「それぞれのWALKABOUT」美しき冒険旅行 PWさんの映画レビュー(感想・評価)
それぞれのWALKABOUT
シドニーの街並みを足早に行き交う都会人。学校で発声練習をする女子生徒たち。裕福そうだが異様に無機質な家族。バックでビヨーンビヨーンと絶え間なく響く、アボリジニの民族管楽器ディジュリドゥの不気味な音。そして、カメラが茶色いレンガの壁をゆっくり移動すると、一瞬にしてオーストラリアの砂漠へとつながる。都会と自然を対比させながら、これから物語が砂漠の中で紡がれていくことを示唆する、シュールで不穏な幕開け。何だろう、この意味深で不協和音に満ちたオープニングは…。
父親と少女とその弟の3人で砂漠にドライブに来るも、父親は突然2人の子供めがけてライフルを発砲し、ガソリンで車に火を点けて自殺。少女と弟は、広大な砂漠の大地に取り残され、あてどなくさまよい歩くことに。ある日、少女と弟は一人のアボリジニの青年と出くわす。その青年は、砂漠の中を一人で生き抜く、成人になるための儀式「WALKABOUT 」の途中だった。しなやかな動きで動物たちを捕らえ、殺し、肉を割き、食料にしていくアボリジニ青年のたくましい姿に、文明人である少女はしばし見とれる。だがある日、空き家を見つけて3人の仮の住まいとした矢先、アボリジニ青年が突然、少女の前で求愛のダンスを披露する。カッと目を見開いて少女を見据え、真っ黒な体にスケルトンの模様をペイントして、少女に愛をアピールし続ける青年。夜になってもずっと…。バックに流れるディジュリドゥの不気味なサウンドも相まって、釘付けになるシークエンスだ。そして翌日…。

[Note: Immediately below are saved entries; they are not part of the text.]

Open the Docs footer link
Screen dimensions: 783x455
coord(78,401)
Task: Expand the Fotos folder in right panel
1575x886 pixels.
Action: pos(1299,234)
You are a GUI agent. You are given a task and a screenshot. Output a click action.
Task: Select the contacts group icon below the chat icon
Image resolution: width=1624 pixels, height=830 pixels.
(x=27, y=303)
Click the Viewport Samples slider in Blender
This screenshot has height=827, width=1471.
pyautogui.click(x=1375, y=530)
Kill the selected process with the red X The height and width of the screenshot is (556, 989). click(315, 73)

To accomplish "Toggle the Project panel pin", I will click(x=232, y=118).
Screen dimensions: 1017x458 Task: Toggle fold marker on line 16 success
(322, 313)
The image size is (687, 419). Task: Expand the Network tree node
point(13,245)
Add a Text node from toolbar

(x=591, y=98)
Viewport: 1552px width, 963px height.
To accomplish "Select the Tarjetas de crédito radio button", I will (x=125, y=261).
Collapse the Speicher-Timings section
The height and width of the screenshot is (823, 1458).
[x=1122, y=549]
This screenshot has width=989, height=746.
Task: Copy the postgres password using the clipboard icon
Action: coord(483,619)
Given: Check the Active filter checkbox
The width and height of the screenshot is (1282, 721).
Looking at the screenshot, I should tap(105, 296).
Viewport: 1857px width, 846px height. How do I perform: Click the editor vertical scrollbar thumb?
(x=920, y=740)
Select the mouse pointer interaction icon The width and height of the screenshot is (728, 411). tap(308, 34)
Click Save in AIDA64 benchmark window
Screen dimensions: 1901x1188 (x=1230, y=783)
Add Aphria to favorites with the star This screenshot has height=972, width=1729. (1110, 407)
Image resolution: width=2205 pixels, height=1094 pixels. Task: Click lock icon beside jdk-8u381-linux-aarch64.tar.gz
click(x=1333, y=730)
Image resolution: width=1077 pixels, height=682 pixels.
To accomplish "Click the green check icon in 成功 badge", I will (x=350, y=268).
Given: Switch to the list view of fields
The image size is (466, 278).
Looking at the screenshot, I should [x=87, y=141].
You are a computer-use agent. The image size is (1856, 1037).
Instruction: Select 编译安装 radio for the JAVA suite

欧米人姉弟とアボリジニ青年の、それぞれのWALKABOUT。寡黙な作品ではあるが、この作品が水際立っているのは、自然と文明との対比に留まらず、異文化コミュニケーションの難しさや、生きとし生けるものの命を頂くということ、自立すること、そして何よりも、たくましく自然を生きる猛者も、我々と同じように恋に落ち、繊細な感情に打ちひしがれるのだということを、安直な言葉や説明なしに、映像と音のみで実に雄弁に物語っている点である。ジェニー・アガター扮する少女が、渓谷で生まれたままの姿で泳ぐシーンは、残酷なサバイバルの旅の中で、一服のオアシスとしては奇跡的に美しく、心洗われる瞬間だ。
なお、この作品はかなり前に一度観たきりで、それぞれのシーンが強烈に心に焼き付いたものの、再び観たいと思いつつ、その機会を逸していた。そんな矢先、日頃信頼し、フォローさせていただいている方がオールタイム・ベストの一本として大切にしていることを知ったのをきっかけに、本当に久々のDVD観賞となった。この作品との再会の機会を与えてくれたその方に、この場を借りて御礼申し上げます。